### GIVEN DATA

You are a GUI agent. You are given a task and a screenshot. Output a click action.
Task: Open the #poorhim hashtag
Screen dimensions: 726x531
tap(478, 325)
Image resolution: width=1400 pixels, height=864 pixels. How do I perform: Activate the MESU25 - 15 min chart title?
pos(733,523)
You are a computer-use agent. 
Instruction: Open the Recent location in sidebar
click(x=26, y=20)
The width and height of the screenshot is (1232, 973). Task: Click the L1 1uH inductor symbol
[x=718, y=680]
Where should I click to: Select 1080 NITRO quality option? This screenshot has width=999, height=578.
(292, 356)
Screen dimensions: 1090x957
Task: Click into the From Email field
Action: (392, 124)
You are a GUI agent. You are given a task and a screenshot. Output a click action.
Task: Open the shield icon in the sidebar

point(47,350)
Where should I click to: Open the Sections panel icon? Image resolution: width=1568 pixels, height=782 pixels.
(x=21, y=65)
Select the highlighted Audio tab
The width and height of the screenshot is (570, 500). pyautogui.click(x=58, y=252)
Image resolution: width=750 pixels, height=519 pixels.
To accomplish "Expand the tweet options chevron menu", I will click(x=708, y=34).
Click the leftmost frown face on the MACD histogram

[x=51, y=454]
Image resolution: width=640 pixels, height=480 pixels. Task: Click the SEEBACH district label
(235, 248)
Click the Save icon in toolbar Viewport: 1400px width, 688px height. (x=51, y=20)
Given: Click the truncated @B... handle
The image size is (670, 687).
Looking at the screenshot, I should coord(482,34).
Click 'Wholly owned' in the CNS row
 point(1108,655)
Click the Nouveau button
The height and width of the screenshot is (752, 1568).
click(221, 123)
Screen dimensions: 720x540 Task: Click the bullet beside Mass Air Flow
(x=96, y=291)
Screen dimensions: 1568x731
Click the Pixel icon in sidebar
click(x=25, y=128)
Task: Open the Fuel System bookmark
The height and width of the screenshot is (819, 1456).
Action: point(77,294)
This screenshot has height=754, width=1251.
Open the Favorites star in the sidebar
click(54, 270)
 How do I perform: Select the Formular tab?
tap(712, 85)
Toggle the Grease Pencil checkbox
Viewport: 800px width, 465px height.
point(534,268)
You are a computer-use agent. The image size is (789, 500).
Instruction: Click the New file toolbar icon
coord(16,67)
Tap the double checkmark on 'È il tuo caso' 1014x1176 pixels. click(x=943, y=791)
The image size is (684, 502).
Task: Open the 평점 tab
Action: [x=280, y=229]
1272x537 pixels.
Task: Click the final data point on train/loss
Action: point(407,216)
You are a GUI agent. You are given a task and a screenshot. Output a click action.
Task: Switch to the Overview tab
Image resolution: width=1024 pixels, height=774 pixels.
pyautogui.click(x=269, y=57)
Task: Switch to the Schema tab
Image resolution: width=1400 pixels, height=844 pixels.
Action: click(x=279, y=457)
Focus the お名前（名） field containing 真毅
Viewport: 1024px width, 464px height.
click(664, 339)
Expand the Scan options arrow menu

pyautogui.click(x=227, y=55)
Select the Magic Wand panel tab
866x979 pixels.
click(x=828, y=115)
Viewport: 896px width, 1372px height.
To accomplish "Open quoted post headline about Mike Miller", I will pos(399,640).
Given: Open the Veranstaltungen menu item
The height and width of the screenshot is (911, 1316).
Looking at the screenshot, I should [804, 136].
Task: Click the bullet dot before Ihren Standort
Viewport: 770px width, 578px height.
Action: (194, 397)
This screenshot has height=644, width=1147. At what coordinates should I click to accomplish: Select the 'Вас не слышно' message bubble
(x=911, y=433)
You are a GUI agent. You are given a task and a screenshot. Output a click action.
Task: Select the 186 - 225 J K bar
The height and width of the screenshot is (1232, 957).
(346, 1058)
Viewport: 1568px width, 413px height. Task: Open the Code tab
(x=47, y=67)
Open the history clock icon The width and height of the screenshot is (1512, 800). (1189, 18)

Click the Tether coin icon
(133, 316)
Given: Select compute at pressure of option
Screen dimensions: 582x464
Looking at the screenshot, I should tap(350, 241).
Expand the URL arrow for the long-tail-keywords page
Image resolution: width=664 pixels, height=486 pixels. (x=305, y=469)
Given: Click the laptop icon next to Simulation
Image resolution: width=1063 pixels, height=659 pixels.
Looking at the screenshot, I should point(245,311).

######

Every line above that includes the word "will" should be listed.

To accomplish "Expand the tweet options chevron menu", I will click(x=708, y=34).
To accomplish "Open quoted post headline about Mike Miller", I will pos(399,640).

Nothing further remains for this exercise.